[Dataset excerpt]
◇ ◇ ◇ ◇ ◇
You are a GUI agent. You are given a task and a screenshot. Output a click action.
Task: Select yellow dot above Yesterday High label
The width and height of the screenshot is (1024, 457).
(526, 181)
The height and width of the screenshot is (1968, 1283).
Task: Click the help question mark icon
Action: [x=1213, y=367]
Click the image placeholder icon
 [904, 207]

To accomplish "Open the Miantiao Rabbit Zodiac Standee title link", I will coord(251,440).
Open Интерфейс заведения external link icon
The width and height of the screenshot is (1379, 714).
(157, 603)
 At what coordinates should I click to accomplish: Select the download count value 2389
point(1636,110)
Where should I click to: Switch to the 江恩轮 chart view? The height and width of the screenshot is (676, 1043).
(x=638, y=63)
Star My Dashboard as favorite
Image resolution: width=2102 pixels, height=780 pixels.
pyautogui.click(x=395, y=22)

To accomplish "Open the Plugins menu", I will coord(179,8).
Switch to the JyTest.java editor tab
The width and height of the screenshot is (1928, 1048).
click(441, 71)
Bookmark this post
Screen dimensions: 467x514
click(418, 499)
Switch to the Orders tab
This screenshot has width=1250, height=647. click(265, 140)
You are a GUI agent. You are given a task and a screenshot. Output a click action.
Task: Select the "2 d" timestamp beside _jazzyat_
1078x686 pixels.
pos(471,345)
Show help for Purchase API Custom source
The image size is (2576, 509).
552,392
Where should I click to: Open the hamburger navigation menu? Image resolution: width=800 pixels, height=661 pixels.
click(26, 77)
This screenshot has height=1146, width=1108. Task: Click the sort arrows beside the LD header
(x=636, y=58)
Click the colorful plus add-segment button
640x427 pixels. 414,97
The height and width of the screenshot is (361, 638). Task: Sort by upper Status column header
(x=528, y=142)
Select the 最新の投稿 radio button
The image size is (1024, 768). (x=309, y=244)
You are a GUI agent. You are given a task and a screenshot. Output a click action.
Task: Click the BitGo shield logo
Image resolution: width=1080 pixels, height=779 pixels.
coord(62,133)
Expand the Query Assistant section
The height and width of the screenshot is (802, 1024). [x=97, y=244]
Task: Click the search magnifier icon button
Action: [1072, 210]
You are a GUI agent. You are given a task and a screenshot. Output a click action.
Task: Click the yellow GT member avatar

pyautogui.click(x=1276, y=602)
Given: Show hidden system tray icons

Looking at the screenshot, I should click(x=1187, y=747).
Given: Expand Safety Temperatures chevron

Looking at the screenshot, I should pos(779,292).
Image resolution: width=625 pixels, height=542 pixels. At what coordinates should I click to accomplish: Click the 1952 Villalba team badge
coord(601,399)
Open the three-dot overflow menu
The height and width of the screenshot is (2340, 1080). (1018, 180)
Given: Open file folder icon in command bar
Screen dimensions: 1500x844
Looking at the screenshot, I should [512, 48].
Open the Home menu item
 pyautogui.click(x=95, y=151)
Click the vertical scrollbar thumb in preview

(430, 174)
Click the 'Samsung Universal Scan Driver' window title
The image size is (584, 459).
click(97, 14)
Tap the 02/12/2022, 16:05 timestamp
◇ ◇ ◇ ◇ ◇
• Work to complete
Can you write out all of these rows again, swapping "click action" for "tap action" and leaving everything else unchanged?

• Exercise response
You are a GUI agent. You are given a task and a screenshot. Output a tap action.
Task: Select yellow dot above Yesterday High label
The width and height of the screenshot is (1024, 457).
(526, 181)
The height and width of the screenshot is (1968, 1283).
Task: Click the help question mark icon
Action: [x=1213, y=367]
Click the image placeholder icon
 [904, 207]

To accomplish "Open the Miantiao Rabbit Zodiac Standee title link", I will coord(251,440).
Open Интерфейс заведения external link icon
The width and height of the screenshot is (1379, 714).
(157, 603)
 At what coordinates should I click to accomplish: Select the download count value 2389
point(1636,110)
Where should I click to: Switch to the 江恩轮 chart view? The height and width of the screenshot is (676, 1043).
(x=638, y=63)
Star My Dashboard as favorite
Image resolution: width=2102 pixels, height=780 pixels.
pyautogui.click(x=395, y=22)

To accomplish "Open the Plugins menu", I will coord(179,8).
Switch to the JyTest.java editor tab
The width and height of the screenshot is (1928, 1048).
click(441, 71)
Bookmark this post
Screen dimensions: 467x514
click(418, 499)
Switch to the Orders tab
This screenshot has width=1250, height=647. click(265, 140)
You are a GUI agent. You are given a task and a screenshot. Output a tap action.
Task: Select the "2 d" timestamp beside _jazzyat_
1078x686 pixels.
pos(471,345)
Show help for Purchase API Custom source
The image size is (2576, 509).
552,392
Where should I click to: Open the hamburger navigation menu? Image resolution: width=800 pixels, height=661 pixels.
click(26, 77)
This screenshot has height=1146, width=1108. Task: Click the sort arrows beside the LD header
(x=636, y=58)
Click the colorful plus add-segment button
640x427 pixels. 414,97
The height and width of the screenshot is (361, 638). Task: Sort by upper Status column header
(x=528, y=142)
Select the 最新の投稿 radio button
The image size is (1024, 768). (x=309, y=244)
You are a GUI agent. You are given a task and a screenshot. Output a tap action.
Task: Click the BitGo shield logo
Image resolution: width=1080 pixels, height=779 pixels.
coord(62,133)
Expand the Query Assistant section
The height and width of the screenshot is (802, 1024). [x=97, y=244]
Task: Click the search magnifier icon button
Action: [1072, 210]
You are a GUI agent. You are given a task and a screenshot. Output a tap action.
Task: Click the yellow GT member avatar

pyautogui.click(x=1276, y=602)
Given: Show hidden system tray icons

Looking at the screenshot, I should click(x=1187, y=747).
Given: Expand Safety Temperatures chevron

Looking at the screenshot, I should pos(779,292).
Image resolution: width=625 pixels, height=542 pixels. At what coordinates should I click to accomplish: Click the 1952 Villalba team badge
coord(601,399)
Open the three-dot overflow menu
The height and width of the screenshot is (2340, 1080). (1018, 180)
Given: Open file folder icon in command bar
Screen dimensions: 1500x844
Looking at the screenshot, I should [512, 48].
Open the Home menu item
 pyautogui.click(x=95, y=151)
Click the vertical scrollbar thumb in preview

(430, 174)
Click the 'Samsung Universal Scan Driver' window title
The image size is (584, 459).
click(97, 14)
Tap the 02/12/2022, 16:05 timestamp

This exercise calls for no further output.